Short-term pain for long-term gain. We believe 2014/2015 is about administering the bad medicine and tightening the belt. Cutting subsidies is a main theme. The 6% GST will kick start in April 2015, thus corporate margins could get squeezed. The high bond foreign ownership is a worry, as the ringgit is vulnerable to fund flow shocks. All this short-term pain is necessary to harness the long-term gain which stems from an improving budget deficit and trade surplus, thus stabilising the ringgit and avoiding the rating downgrade.
■ Macro looks healthy.

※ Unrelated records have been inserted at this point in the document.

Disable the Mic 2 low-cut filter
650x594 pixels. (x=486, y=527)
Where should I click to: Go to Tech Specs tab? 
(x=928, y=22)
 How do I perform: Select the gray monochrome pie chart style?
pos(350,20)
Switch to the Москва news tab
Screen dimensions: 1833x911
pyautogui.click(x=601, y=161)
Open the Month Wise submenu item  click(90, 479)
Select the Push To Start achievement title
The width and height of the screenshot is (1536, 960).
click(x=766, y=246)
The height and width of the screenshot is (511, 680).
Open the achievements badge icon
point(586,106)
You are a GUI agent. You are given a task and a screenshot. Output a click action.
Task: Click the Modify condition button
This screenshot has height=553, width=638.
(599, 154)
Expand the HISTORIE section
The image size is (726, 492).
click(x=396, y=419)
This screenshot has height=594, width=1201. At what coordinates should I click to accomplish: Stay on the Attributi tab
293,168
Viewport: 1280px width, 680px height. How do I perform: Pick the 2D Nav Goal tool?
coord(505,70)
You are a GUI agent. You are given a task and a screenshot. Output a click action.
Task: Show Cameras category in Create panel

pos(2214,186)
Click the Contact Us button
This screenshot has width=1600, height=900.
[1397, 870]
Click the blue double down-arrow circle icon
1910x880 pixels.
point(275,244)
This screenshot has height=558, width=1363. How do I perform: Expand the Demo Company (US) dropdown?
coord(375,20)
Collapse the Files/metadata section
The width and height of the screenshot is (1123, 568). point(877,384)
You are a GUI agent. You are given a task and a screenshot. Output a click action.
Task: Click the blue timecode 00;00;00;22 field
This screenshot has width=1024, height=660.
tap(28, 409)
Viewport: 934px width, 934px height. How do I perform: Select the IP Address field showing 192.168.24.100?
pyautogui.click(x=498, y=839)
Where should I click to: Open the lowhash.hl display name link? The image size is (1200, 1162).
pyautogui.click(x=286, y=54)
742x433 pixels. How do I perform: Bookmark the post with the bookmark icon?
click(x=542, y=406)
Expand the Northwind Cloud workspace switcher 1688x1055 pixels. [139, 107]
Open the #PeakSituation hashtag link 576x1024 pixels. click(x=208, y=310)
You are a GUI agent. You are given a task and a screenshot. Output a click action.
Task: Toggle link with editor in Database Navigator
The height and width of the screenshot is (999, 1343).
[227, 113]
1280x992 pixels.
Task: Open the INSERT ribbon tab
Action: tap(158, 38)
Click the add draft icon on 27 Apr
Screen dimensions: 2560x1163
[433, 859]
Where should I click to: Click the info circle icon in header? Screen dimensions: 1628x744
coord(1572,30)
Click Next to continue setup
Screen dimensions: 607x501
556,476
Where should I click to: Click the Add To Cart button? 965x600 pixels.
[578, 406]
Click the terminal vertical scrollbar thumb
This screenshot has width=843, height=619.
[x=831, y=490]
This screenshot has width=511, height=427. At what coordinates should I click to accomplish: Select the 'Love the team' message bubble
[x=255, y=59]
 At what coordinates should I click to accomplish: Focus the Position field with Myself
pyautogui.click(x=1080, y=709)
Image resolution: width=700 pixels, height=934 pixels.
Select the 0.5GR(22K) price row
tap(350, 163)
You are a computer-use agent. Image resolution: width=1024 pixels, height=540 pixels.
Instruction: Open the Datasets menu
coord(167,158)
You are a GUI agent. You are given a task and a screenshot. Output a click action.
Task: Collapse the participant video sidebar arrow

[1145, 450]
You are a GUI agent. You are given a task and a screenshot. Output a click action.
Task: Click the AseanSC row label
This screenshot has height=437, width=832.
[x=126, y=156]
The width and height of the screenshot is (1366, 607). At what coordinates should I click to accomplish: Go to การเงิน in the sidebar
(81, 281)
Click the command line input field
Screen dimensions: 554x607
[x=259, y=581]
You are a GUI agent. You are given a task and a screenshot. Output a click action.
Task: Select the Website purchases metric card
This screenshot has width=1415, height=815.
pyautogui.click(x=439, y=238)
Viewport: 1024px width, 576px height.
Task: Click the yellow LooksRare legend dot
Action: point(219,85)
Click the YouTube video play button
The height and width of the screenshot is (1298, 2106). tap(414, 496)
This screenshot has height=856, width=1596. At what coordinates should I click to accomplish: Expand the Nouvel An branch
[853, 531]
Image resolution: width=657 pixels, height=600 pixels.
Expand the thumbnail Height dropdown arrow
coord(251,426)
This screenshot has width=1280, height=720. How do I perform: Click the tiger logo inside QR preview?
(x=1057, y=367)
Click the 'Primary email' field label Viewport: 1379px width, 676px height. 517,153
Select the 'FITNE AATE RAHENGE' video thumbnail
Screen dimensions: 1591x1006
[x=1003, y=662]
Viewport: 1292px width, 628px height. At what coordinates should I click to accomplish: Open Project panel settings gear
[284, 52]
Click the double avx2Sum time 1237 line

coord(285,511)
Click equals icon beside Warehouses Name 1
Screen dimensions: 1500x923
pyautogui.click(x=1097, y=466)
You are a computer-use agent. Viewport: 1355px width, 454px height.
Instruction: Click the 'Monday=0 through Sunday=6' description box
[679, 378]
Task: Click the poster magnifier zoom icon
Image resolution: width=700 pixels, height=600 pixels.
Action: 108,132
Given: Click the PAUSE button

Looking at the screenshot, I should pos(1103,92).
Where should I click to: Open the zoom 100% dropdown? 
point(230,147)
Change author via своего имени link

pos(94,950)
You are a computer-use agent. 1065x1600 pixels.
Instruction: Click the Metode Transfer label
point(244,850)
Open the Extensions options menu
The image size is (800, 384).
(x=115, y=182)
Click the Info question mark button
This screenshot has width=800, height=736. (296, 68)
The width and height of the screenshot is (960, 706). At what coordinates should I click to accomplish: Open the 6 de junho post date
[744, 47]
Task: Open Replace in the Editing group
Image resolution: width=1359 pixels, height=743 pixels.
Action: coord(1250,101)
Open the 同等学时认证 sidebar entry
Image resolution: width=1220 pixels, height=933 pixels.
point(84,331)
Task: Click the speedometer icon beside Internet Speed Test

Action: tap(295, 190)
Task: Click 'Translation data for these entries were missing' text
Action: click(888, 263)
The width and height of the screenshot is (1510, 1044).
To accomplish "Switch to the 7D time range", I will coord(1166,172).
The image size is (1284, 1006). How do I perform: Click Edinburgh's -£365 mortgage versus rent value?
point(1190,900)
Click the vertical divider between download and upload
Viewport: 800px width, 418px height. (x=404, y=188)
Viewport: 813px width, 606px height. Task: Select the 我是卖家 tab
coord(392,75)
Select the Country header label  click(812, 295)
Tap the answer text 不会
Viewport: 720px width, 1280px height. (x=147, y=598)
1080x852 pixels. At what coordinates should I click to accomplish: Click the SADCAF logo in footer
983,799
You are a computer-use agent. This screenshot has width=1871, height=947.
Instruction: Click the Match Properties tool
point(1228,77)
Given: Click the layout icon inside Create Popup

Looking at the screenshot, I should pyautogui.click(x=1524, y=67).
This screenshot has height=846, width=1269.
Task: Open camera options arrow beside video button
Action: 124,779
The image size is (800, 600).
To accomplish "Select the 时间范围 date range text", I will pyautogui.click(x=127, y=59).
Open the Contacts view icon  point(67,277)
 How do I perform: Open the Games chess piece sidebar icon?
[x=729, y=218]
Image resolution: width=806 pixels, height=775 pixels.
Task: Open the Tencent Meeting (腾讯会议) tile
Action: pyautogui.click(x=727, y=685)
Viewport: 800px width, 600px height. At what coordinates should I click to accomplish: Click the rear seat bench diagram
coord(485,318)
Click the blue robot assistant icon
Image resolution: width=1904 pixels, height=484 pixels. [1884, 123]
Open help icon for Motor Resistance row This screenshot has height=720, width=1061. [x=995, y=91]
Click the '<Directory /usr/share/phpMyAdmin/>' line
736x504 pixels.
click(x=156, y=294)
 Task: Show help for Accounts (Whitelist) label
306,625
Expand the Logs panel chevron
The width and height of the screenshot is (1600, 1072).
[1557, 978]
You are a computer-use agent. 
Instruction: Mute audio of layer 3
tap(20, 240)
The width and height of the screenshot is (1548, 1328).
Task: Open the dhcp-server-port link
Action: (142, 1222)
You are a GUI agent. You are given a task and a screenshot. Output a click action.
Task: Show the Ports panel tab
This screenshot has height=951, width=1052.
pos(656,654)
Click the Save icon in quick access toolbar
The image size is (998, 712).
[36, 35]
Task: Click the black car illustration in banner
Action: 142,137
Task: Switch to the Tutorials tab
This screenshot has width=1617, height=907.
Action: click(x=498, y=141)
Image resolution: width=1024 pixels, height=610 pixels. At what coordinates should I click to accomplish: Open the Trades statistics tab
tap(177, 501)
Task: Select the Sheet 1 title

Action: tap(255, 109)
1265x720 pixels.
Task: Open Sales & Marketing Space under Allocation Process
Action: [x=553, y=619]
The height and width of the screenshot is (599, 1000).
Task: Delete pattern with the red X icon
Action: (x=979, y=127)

CS is projecting for 2014 GDP to be 5.0%, improving from 4.2% in 2013, driven primarily by strong private investments and a recovery in the global economy. 9M 2013 private investments grew at 13% YoY. Corporate balance sheets remain robust, evident from corporate net gearing steadily falling from 67% in 1998 to 24% at present, but high household debt remains a concern in Malaysia.
■ Malaysia is a stock-picking market. Malaysia has always been a stockpicking market and our key OUTPERFORM ideas for 2014 include the following themes: tourism (Air Asia X, Genting), subsidy rationalisation (Tenaga), construction (Gamuda and IJM Corp), banks (RHB Cap), oil & gas (Bumi Armada) and telcos (Maxis and DiGi).